Hill River is a locality in the Yorke and Mid North region of South Australia, about 127 km north of the Adelaide city centre. It is bisected by the Hill River, an ephemeral stream from which it derives its name. Its boundaries were created in January 2001 for the “long established name.”

Hill River is located within the federal division of Grey, the state electoral district of Frome and the local government area of the District Council of Clare and Gilbert Valleys.

==History==
Prior to European settlement it was the traditional home of the Ngadjuri people. The first European explorer to discover the Hill River area was Edward John Eyre on 5 June 1839. He named the river after explorer John Hill because he was "the gentleman who discovered its twin river, the Hutt". Eyre described the area as "a fine chain of ponds taking its course through a very extensive and grassy valley, but with little timber of any kind growing near it."

The first pastoralist of Hill River was Charles Campbell (1811–59), an overlander who established a sheep run there in 1842 in connection with Henry Strong Price (1825–89).

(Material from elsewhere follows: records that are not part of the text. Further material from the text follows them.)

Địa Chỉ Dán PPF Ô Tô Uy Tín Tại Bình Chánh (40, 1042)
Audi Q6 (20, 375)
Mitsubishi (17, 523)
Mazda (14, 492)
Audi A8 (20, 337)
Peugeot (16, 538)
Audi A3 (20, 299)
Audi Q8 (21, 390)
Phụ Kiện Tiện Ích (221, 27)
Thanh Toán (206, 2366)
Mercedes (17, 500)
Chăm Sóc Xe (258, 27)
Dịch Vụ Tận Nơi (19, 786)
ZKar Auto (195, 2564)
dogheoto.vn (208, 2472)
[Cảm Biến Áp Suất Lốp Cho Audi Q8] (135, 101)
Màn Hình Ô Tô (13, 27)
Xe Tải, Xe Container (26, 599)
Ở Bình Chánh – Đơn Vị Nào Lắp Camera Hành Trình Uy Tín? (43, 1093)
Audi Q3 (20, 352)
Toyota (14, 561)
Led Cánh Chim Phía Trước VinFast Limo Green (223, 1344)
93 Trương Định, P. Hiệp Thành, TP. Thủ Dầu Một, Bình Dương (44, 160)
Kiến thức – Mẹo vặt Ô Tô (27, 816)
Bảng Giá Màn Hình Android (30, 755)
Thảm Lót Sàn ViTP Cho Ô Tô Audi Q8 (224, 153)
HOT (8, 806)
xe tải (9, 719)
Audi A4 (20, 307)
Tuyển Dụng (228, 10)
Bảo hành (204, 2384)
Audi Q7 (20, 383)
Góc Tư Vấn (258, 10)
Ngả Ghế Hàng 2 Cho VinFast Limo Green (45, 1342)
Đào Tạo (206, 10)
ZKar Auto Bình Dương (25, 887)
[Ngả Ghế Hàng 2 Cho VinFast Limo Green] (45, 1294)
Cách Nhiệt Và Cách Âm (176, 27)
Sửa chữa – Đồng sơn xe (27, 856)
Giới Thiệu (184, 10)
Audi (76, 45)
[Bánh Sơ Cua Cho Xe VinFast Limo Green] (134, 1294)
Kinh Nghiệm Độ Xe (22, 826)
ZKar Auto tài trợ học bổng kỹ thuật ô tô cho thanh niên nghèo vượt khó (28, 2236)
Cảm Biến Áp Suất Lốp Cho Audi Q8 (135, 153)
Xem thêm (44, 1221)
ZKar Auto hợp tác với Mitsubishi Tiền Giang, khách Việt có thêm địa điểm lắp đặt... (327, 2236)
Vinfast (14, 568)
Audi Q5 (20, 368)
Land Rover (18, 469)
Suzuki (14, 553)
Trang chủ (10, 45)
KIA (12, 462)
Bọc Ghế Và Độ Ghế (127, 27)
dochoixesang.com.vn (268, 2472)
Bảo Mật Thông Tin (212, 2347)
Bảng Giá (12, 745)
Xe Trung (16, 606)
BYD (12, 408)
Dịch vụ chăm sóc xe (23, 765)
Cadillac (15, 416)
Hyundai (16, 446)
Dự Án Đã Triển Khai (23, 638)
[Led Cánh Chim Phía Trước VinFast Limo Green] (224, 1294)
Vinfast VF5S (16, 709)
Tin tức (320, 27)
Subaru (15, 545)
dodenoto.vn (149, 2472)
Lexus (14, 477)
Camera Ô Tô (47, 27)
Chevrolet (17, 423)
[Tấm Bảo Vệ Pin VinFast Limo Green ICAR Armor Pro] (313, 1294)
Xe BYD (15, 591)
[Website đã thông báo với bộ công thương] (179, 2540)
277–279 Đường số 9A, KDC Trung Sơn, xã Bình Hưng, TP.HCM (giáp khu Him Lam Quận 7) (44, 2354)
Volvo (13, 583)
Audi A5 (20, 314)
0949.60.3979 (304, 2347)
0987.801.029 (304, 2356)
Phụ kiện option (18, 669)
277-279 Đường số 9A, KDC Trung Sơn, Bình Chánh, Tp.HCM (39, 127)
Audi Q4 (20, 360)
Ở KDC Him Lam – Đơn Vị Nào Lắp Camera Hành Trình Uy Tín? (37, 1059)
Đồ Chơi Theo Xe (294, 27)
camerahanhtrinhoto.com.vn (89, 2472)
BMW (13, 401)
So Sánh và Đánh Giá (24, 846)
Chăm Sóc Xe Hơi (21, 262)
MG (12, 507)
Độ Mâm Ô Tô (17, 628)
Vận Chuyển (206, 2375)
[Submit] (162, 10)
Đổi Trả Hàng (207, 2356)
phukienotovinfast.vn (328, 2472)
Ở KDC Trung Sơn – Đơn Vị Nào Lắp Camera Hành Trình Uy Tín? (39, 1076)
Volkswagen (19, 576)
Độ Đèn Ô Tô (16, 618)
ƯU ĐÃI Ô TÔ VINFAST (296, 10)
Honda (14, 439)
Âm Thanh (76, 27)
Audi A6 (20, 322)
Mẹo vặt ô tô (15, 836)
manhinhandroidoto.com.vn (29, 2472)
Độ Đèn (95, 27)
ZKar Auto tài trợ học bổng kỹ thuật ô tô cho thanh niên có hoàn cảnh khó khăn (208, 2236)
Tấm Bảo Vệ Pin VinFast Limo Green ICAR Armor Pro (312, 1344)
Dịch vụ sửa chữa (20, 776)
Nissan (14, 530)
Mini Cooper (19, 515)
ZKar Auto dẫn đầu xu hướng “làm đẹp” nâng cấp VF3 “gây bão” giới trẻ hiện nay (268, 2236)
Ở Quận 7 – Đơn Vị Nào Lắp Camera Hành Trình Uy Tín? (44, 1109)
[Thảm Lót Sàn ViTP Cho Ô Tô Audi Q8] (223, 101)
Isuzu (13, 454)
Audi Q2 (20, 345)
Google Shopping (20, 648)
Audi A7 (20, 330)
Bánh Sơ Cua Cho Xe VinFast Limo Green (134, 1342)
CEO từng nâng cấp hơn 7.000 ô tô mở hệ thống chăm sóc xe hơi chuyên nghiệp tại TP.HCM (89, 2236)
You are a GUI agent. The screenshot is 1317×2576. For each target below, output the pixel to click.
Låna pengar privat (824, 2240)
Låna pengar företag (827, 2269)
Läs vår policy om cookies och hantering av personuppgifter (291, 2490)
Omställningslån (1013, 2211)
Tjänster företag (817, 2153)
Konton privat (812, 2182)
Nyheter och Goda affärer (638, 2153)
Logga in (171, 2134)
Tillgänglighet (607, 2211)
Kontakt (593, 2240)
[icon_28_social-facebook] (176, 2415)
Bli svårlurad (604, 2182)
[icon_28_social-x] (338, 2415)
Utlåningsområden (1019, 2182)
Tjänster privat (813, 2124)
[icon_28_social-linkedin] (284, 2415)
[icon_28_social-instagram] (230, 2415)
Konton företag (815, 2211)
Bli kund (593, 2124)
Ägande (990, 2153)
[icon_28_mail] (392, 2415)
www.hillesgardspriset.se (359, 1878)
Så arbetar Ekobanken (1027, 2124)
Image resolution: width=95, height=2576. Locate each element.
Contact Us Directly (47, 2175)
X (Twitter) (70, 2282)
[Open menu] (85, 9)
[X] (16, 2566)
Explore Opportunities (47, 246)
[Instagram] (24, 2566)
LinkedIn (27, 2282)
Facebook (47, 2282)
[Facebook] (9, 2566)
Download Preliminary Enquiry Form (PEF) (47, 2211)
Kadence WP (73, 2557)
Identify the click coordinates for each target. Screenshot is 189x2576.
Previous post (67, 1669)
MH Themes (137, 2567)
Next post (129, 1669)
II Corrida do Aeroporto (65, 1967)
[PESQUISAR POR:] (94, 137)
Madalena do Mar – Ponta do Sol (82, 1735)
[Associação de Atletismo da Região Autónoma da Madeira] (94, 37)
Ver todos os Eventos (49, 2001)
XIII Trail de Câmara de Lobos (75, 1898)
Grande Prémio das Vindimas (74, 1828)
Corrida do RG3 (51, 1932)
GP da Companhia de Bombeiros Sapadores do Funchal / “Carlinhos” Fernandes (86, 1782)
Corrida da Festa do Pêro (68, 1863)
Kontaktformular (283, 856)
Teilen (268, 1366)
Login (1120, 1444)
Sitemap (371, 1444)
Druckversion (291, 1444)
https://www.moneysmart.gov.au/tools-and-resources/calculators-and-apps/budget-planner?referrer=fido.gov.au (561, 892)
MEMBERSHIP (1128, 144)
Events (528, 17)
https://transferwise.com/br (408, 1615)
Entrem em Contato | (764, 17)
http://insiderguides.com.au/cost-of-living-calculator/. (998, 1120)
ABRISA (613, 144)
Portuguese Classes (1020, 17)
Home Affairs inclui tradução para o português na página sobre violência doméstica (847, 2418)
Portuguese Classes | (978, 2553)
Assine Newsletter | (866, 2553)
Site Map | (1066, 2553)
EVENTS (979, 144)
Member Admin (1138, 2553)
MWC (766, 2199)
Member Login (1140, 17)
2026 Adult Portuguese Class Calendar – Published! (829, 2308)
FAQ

He took out an occupation licence in January 1843. Their resident stock-keeper was William Roach.

In 1844 overlander William Robinson (1814–1889) established Hill River Station along the upper reaches of the waterway, near Clare. The artist S.T. Gill visited in 1846 as part of the ill-fated Horrocks expedition. Gill prepared several watercolours of the thriving homestead, which was at that time perhaps the most advanced pastoral establishment in the Mid North.

Hill River Station went on to become one of the great South Australian pastoral properties of the 1800s, being subsequently owned 1855–76 by C.B. Fisher and then by John Howard Angas, setting numerous records for its production of wool and sheep.

A 1600mm gauge railway line, the Spalding railway line, which closed in 1984 and is now removed, ran as a spur line from Clare, through the Hill River valley, parallel to the river, with stations at Barinia, Hilltown, Andrews and Spalding (the terminus).